Sunday evening was one thing of a homecoming for Masu’s Shinpei Goto. Formally opening Tokyo Style Week with a screening of a movie of his Paris debut on the males’s exhibits in January, the designer gathered Tokyo’s trend trade and his rising neighborhood of followers—referred to as Masu Boys—to have fun. (The truth that Masu’s followers have their very own identify goes to indicate how a lot of an affect the model has made within the seven years since Goto, who’s simply 31, based it). The mannequins dressed within the assortment that dotted the rows of seats within the makeshift cinema had been at instances indistinguishable from the friends that sat beside them.

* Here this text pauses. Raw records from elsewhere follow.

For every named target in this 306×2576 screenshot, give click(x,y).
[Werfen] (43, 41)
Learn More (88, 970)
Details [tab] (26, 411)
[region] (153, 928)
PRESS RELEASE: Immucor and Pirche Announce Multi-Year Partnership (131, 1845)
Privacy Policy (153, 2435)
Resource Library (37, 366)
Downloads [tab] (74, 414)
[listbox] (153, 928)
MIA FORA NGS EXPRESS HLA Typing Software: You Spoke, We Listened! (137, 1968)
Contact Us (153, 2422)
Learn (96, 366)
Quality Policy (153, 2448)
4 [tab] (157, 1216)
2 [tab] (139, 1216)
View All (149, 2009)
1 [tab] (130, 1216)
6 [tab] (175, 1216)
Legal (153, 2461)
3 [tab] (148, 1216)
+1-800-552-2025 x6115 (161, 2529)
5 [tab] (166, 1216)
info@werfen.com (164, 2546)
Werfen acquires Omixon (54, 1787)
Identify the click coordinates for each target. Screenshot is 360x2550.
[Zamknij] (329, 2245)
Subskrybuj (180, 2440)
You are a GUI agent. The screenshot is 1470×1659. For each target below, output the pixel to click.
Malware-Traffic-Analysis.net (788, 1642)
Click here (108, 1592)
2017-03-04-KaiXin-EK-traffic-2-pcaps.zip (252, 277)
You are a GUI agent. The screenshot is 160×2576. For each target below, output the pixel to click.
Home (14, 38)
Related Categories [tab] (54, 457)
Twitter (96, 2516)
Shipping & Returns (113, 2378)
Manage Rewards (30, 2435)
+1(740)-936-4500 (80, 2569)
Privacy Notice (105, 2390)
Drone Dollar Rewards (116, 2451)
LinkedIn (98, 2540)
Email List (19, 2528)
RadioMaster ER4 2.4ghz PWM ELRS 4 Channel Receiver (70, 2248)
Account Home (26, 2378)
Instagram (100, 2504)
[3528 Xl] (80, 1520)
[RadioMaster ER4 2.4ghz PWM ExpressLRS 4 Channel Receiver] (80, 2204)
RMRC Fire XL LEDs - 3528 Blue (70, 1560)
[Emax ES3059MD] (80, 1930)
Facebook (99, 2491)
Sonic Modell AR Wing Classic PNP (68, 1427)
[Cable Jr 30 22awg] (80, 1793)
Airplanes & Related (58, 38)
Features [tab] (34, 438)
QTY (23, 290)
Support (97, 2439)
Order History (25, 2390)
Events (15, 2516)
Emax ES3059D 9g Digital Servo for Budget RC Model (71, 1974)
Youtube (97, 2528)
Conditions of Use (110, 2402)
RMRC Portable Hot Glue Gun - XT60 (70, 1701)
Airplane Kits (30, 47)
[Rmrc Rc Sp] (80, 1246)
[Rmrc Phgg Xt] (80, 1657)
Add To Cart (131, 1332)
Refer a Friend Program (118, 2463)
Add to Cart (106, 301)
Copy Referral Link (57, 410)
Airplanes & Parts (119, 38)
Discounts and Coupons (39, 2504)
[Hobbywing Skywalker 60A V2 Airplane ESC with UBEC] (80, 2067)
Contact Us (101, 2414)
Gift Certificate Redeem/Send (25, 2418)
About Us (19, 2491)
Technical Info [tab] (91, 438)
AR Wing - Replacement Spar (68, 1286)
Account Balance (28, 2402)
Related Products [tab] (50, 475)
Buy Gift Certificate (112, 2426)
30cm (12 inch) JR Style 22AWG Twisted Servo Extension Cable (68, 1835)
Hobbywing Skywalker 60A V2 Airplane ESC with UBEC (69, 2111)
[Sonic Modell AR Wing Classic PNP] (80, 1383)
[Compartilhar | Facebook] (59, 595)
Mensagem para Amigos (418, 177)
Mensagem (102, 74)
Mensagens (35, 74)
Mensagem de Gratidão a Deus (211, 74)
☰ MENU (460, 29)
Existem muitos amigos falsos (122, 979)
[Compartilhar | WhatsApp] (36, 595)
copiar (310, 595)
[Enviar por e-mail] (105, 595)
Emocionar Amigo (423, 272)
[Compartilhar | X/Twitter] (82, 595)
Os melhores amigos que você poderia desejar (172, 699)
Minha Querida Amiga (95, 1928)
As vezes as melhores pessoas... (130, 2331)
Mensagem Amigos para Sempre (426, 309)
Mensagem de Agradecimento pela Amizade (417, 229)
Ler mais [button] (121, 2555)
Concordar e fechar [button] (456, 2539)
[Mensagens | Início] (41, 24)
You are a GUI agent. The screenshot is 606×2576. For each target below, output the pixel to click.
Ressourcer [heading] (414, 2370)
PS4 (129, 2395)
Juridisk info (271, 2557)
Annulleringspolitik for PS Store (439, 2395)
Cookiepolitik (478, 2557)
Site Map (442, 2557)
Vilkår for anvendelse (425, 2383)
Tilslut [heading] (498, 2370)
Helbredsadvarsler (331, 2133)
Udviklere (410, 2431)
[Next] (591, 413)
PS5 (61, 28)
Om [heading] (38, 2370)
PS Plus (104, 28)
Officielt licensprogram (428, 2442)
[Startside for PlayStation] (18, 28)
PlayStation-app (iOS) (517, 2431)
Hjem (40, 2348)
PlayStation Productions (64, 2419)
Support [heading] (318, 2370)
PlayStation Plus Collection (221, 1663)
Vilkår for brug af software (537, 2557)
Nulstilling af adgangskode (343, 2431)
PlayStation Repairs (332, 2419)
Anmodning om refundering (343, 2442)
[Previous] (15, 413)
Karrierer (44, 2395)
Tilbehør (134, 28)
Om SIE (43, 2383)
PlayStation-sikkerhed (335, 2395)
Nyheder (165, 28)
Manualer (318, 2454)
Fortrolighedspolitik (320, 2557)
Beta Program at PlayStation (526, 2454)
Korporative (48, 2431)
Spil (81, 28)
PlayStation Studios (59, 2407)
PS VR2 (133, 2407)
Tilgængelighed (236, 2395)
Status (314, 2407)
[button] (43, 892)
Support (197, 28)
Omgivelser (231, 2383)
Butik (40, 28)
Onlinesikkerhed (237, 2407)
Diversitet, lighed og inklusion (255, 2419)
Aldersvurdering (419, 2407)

“There have been instances once I felt extraordinarily lonely whereas I used to be designing the gathering, however I discovered a form of luxurious in that loneliness,” Goto mentioned on the screening. He had imagined a melancholy hero as his muse, and, wanting on the garments, it was simple to image a vampire prince or a bishonen Batman perching moodily on a skyscraper someplace within the rain. Stone angels had been printed onto knits, and leather-based vests had been minimize in a form paying homage to bat wings, whereas baseball caps with cutout peaks forged impish shadows over the face.
It made for a well-rounded darkish fantasy with loads of particulars during which to please. Peek the additional buttons on the jacket cuffs that elongate the arms, or see how the rhinestones on the flared denims imitate the spatter of kicked-up rainfall.
Displaying abroad for the primary time had given Goto pause about how binary the worldwide trend enterprise can nonetheless be about gender (Masu is formally a menswear model, however Goto finds the time period stifling). “Patrons will ask me whether or not I’m promoting girls’s or males’s clothes, however, in Japan, every kind of individuals put on it,” he mentioned. “That [fluidity] feels pure right here, however I believe folks from different international locations can discover it unsettling.”
There’s an intentional softness to the masculinity Goto proposes with Masu, which subversively lends his clothes a way of confident swagger. Spangled hoodies, spiderweb-print skirts, shimmery velvet tailoring and denim laser-cut with floral patterns all paint the image: These are garments for heartbroken heartbreakers of any persuasion.
Goto hopes his work will encourage a much less inhibited method to clothes, particularly overseas. “If folks can really feel extra freedom about what they select to put on via my garments, I’ll contemplate it a victory,” he mentioned. Right here in Tokyo, he’s already gained. Tonight’s presentation was attended by some 500 Masu Boys who had been all wearing his garments—and from Gen-Z {couples} to veteran trend followers, all of them seemed nice. Name it Masu attraction.